Don’t get me wrong. I actually have generally great kids. Will has adjusted better than to be expected to having a little brother and Henry for his part has cut back a little on the screaming and now has many different levels of expressing his displeasure with whatever the current situation is presenting him. My favorite is kind of a squawk/yell that is kind of like a cry but more of a “mom, mom, MOM! I AM NOT HAPPY” that comes before the actual full on scream. If you can catch him there things can usually be turned around somewhat easily.

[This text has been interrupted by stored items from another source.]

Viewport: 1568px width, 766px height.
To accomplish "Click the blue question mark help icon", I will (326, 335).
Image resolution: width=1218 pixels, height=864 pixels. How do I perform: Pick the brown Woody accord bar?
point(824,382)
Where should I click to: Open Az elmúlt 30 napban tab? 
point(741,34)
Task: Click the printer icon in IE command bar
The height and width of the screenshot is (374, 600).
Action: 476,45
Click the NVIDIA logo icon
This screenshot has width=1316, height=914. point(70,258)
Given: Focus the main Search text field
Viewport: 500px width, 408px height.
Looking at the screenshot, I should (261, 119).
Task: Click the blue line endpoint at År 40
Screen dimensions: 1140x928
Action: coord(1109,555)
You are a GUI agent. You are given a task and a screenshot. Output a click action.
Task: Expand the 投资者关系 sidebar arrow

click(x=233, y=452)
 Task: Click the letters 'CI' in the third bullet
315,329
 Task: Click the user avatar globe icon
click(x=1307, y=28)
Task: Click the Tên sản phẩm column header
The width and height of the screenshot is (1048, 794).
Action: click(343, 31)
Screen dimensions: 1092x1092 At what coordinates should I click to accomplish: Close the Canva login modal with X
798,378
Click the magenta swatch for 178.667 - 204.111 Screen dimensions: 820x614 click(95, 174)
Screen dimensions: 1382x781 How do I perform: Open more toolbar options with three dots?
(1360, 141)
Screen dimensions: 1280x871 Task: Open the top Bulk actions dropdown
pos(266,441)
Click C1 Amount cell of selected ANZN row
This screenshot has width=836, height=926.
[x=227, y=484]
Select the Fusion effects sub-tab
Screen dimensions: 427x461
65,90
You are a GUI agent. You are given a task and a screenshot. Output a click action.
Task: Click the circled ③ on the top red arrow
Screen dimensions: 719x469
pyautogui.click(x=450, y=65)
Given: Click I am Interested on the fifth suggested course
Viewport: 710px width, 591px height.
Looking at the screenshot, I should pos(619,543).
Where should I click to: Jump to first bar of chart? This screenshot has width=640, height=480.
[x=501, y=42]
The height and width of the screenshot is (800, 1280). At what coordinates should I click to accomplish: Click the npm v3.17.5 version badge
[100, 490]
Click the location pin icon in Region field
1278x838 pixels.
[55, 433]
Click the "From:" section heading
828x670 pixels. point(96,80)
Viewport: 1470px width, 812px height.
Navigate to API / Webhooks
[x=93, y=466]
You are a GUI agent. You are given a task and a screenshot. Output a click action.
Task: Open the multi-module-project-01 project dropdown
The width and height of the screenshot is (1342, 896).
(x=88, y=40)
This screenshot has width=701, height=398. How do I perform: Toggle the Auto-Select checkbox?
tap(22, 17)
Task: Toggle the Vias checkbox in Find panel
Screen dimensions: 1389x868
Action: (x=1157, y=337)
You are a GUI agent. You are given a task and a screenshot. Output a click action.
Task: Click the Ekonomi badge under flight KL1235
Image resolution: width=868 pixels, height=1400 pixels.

But the tired? It makes me cranky. First it was the 3 1/2 month bout of insomnia. I could actually “reasonably” tolerate 2-3 hours of sleep in a 24 hour period because I didn’t have that many obligations during the day during the week. I could cat nap with Henry and didn’t have to speak to people I didn’t want to. The tipping point came when I went back to work. Now, keep in mind, I actually like the people I work with and they have been amazingly generous, but I really don’t think I realized how much I was depending on those cat naps to keep me sane. This is not to diminish what I went through (or anyone else is going through) as a first time parent, but I am amazed at how much energy two children require. And with just one, if you are sleep deprived and cranky, you run the risk of being kind of a bitch to other adults. But with two? Let’s just say 3 ½ year olds have a knack for knowing when you are at your tiredest most not-like-yourself self and start pushing your buttons. This morning, Will and I had the most fantastically mature argument during negotiations of what was appropriate to wear to school (shorts and a tshirt – yes!, underpants only and his sword tied around his waist– no!) in which he finally told me not to put on my Angry Face, he didn’t like it and it wasn’t nice. And he’s right and more often that not the tired makes me act like the kind of parent I don’t want to be.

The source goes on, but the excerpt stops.